At Rogers, she ran track for then-head coach Dick Kinzer, and in her senior year, she won state titles in the girls’ 100- and 200-meter events, and 4x100-meter relay, she says.
“Mr. Kinzer is a wonderful man, and we still get together at least once a year to catch up with each other and have lunch,” Herford says.
The speed at which she ran on the track paralleled the pace of life she was accustomed to in Texas.
“It was tough for me to slow down. I felt like I was on crack from Dallas. The pace of life was just so different,” she says.
After graduating from high school, she entered the U.S. Army and spent the majority of her six years in service as a military police officer. Upon leaving the Army, she spent time briefly in Rhode Island with family members, and then moved back to Spokane in 1993. It was on the East Coast where she began studying for a career in hospitality.

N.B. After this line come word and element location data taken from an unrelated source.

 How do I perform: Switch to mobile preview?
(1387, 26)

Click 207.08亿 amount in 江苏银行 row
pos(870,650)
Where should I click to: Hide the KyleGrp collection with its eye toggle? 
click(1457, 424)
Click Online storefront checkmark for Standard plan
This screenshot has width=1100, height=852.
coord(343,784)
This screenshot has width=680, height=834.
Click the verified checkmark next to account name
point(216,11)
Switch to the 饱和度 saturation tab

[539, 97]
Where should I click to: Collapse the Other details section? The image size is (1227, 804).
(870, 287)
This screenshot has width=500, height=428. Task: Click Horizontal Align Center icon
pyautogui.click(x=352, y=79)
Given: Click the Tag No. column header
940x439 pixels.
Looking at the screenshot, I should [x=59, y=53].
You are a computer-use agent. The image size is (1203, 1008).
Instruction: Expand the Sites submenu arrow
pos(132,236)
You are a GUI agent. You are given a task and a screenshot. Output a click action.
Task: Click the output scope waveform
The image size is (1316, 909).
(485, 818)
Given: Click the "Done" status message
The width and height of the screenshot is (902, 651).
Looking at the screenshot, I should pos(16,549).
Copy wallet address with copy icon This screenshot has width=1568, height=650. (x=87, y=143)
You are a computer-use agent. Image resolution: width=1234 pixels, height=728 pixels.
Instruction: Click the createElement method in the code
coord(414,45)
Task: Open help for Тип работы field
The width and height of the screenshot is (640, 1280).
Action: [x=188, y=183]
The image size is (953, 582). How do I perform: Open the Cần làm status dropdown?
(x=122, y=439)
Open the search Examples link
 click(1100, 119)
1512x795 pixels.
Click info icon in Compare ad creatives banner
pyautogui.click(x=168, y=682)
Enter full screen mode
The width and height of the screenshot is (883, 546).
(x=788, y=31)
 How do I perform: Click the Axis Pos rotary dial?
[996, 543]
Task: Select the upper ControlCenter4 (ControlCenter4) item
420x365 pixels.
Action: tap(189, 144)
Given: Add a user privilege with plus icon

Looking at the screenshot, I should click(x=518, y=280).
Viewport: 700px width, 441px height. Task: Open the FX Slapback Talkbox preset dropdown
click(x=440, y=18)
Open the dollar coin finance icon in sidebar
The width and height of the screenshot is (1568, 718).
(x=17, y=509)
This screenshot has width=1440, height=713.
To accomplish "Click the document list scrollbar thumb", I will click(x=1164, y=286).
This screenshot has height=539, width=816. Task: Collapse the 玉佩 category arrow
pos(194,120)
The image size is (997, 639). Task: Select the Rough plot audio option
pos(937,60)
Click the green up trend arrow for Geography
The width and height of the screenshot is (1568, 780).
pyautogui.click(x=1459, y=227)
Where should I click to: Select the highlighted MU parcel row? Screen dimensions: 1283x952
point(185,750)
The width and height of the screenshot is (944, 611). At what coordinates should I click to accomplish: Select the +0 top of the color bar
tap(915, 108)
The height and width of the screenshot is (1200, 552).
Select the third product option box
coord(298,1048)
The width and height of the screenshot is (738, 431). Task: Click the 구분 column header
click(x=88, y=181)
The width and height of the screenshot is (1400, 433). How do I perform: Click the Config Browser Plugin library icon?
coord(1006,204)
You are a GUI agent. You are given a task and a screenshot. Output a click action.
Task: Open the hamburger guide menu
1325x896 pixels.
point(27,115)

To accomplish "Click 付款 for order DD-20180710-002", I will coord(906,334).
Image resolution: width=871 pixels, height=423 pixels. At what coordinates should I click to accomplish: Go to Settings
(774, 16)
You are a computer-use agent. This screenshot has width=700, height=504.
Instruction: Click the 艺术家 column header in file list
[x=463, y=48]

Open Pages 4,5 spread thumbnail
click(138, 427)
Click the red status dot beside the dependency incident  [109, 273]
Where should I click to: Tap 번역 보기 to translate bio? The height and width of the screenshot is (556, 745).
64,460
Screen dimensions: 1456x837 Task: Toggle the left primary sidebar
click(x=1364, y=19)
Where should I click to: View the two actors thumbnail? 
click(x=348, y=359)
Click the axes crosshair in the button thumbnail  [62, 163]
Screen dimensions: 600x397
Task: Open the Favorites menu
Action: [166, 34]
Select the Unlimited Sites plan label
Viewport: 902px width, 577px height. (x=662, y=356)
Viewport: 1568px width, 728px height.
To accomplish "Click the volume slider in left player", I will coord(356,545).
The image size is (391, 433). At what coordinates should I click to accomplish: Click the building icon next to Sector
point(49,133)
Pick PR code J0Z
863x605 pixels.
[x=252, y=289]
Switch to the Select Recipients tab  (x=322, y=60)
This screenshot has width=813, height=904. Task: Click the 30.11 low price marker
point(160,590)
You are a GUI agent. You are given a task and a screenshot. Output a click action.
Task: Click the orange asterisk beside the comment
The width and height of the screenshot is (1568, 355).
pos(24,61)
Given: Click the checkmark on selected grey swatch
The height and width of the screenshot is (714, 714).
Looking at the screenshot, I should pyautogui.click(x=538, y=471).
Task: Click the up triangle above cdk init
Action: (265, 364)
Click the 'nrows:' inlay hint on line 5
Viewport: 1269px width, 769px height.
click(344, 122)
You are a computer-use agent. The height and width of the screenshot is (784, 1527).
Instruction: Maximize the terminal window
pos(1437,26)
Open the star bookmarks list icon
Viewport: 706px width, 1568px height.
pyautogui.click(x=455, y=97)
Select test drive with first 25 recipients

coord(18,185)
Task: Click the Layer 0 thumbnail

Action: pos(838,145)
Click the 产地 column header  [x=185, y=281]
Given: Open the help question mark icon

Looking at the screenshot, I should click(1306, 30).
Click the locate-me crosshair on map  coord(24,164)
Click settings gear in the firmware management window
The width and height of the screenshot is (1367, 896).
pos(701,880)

In spring 1994, Cavanaugh’s Inn at the Park—now called Hotel RL Spokane at the Park—hired Herford as an executive assistant to the general manager. She spent a year in that position before rapidly advancing in sales and management, she says.
Herford and her then husband weren’t in Spokane long before they moved back to Texas.
“He’d lived in Texas all his life, and Spokane was an even bigger shock for him than it was when I first came here,” she says.
Upon returning to Texas, Herford spent 12 years working for a Hyatt Regency in Dallas. She was placed in Hyatt’s year-long Hyatt University program, and there she says she learned every facet of the hospitality industry.
“They trained you on everything,” Herford says. “You’d spend two, three weeks, up to month with valet staff, concierge, banquet, human resources. It was time spent with between 15 to 20 departments over the course of the year.”
Herford moved the family, which now included four children, back to Spokane in 2004 when her mother retired.
“At that point, I was ready to slow down,” Herford says. “It felt so good to come back to Spokane. It finally felt like home. Here, there are all these lovely, adorable people that when I first got here was just too young to appreciate.”